Is electronic monitoring of on-line activities effective? The answer to that, of course, depends on what you mean by "effective." It's a means to an end, and whether it's effective depends on how you define the end. If you define it narrowly as catching people, it's usually effective. I would argue that it only catches a symptom of a problem, not the problem itself. If the end is a healthy and productive workplace where people can make the best use of the electronic tools available to them, it's less effective.
What about the third test, proportionality? That, of course, depends on the magnitude of the problem and the way you've defined the end you're trying to achieve.
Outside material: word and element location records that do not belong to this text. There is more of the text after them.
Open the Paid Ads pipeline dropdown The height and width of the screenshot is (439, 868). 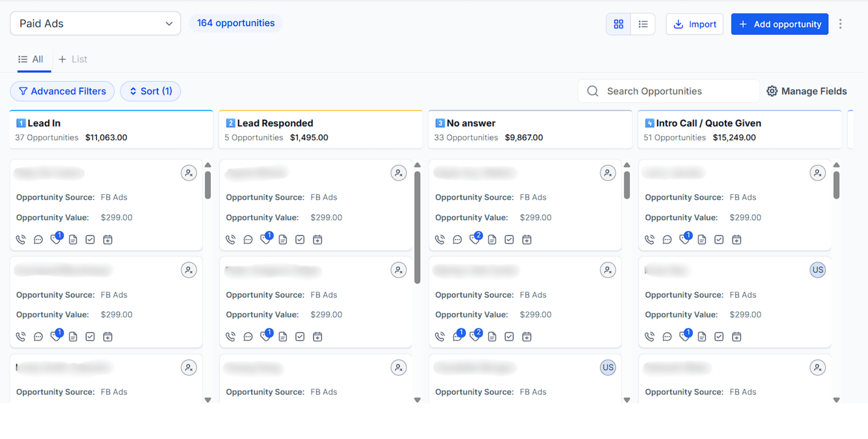click(95, 23)

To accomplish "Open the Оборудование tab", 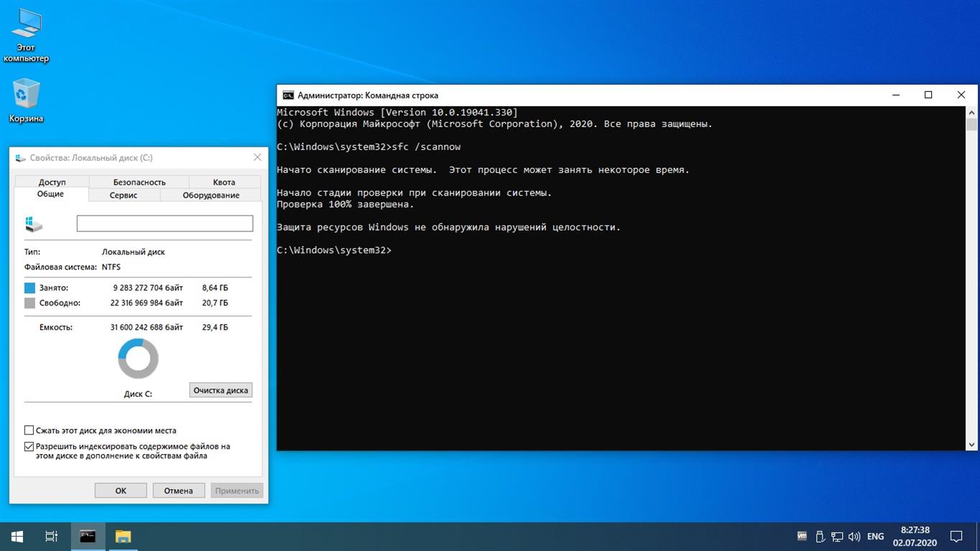I will tap(210, 195).
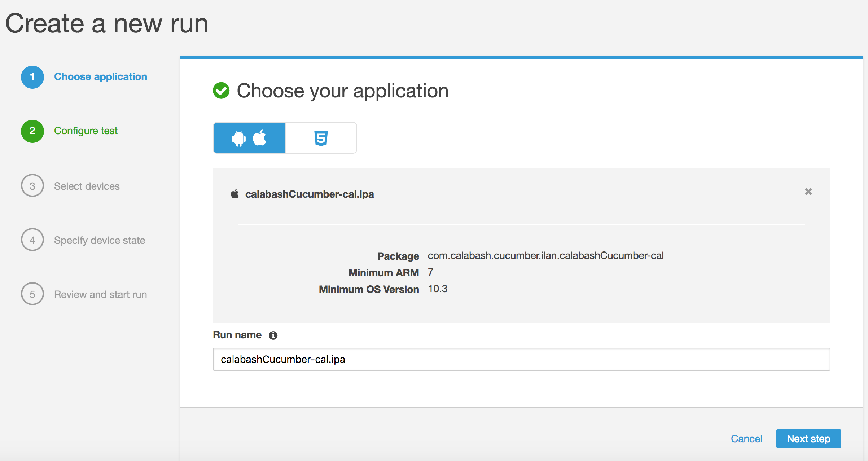Click the Specify device state step

(100, 240)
But in most of the cases I've read about, electronic monitoring is a sledgehammer used to swat a fly.
There may well be environments of extraordinary sensitivity, where the consequences of e-mail or Internet misuse would be so severe that they'd justify wholesale monitoring. I'm sceptical any time this is claimed, and I would always scrutinize any such claim closely. You should, too. Remember, we're talking about that complete absence of privacy that results from knowing that your activities and statements may be observed or recorded at any time. People who've lived in prisons, and in police states, tell us that it's this very thing that's most oppressive. As an aside, that's why I am so opposed to police video surveillance of public places, something I've spoken up against repeatedly across the country.
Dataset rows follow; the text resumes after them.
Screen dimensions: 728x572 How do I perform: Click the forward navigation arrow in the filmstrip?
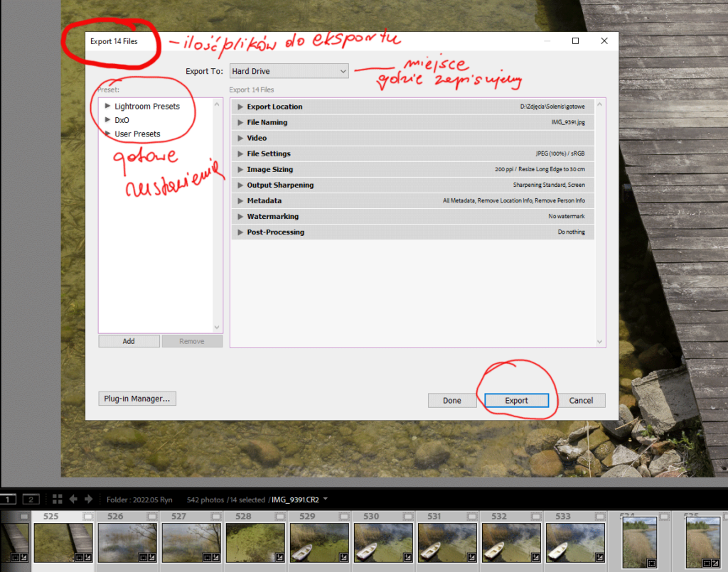(89, 499)
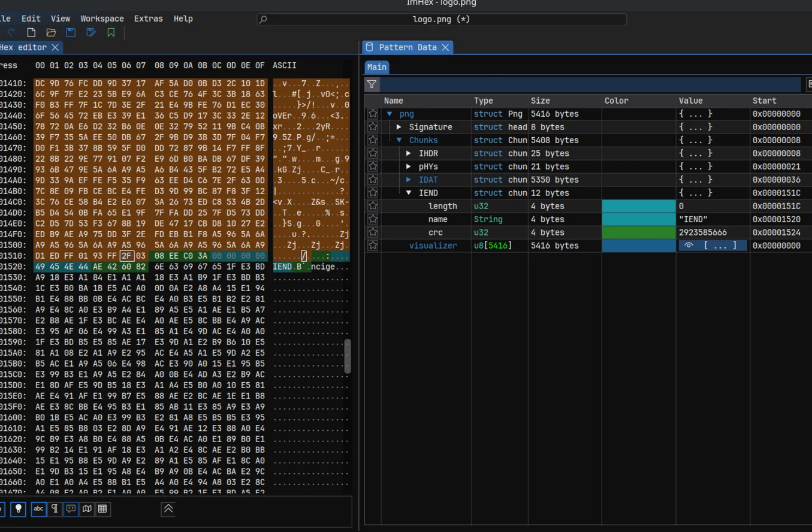Create a new file with the toolbar icon

31,33
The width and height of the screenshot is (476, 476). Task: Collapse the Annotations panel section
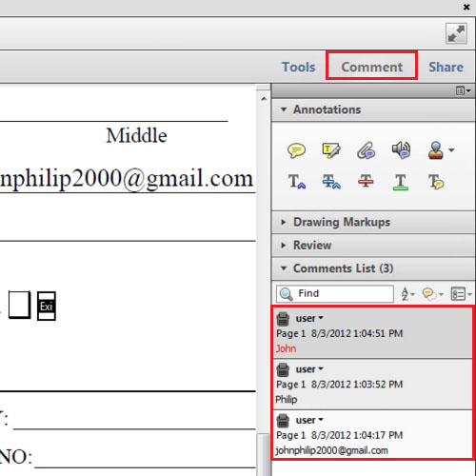284,109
Finally, is there a less privacy-invasive way of achieving the desired ends? There is, if the end is something more than catching people.
Let me be clear: I strongly believe that employers should have clear policies on the appropriate use of e-mail and Web use. Communicating that policy to employees will go a long way towards ensuring that these tools are not abused.
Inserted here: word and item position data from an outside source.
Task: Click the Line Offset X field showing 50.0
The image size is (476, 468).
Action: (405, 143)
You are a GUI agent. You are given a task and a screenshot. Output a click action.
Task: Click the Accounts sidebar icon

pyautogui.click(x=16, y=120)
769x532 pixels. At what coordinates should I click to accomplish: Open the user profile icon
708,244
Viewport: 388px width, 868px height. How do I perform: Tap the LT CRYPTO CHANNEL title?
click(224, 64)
If the employer is concerned that employees might be wasting time, there are better ways to determine that than wholesale monitoring-like looking at what's produced in the course of a day. If some employees are wasting time, there's a whole range of traditional management techniques at the employer's disposal.
An employer's obligation to prevent harassment means taking all reasonable steps to prevent harassment, and dealing with it effectively if it occurs. It means having an effective harassment policy and providing employees with appropriate training. But it doesn't have to mean wholesale monitoring.
And if some electronic monitoring and surveillance is necessary, the employer should try to achieve its ends without infringing privacy more than absolutely necessary. Some kinds of surveillance are more privacy-invasive than others. Whatever method is chosen, directed inquiry on the basis of reasonable suspicion is preferable to indiscriminate monitoring. Employers should choose the least privacy-invasive alternative first, and only move to something more privacy-invasive if the first doesn't work.
This analysis is the best way to deal with the complex question of balancing privacy rights with an organization's need for personal information. Whether it's drug testing, background checks, video surveillance on or off the job, or physical searches, employers need to ask these questions. Is the privacy infringement aimed at a specific and demonstrable problem? Is it demonstrably effective in addressing the problem? Is it proportional? And is there a less privacy-invasive way of doing it?
Respecting privacy in the workplace imposes certain requirements on employers. They have to focus on who really needs to know what. They have to know what personal information they collect and what they do with it. They have to be honest with themselves about what they need to know, and restrain their curiosity when it runs up against employees' privacy.
That's a challenge, of course. But it's also, quite simply, good business practice. A workplace staffed by happy employees whose privacy rights are respected by the employer is a productive workplace. And that brings a competitive advantage to the firm that respects privacy.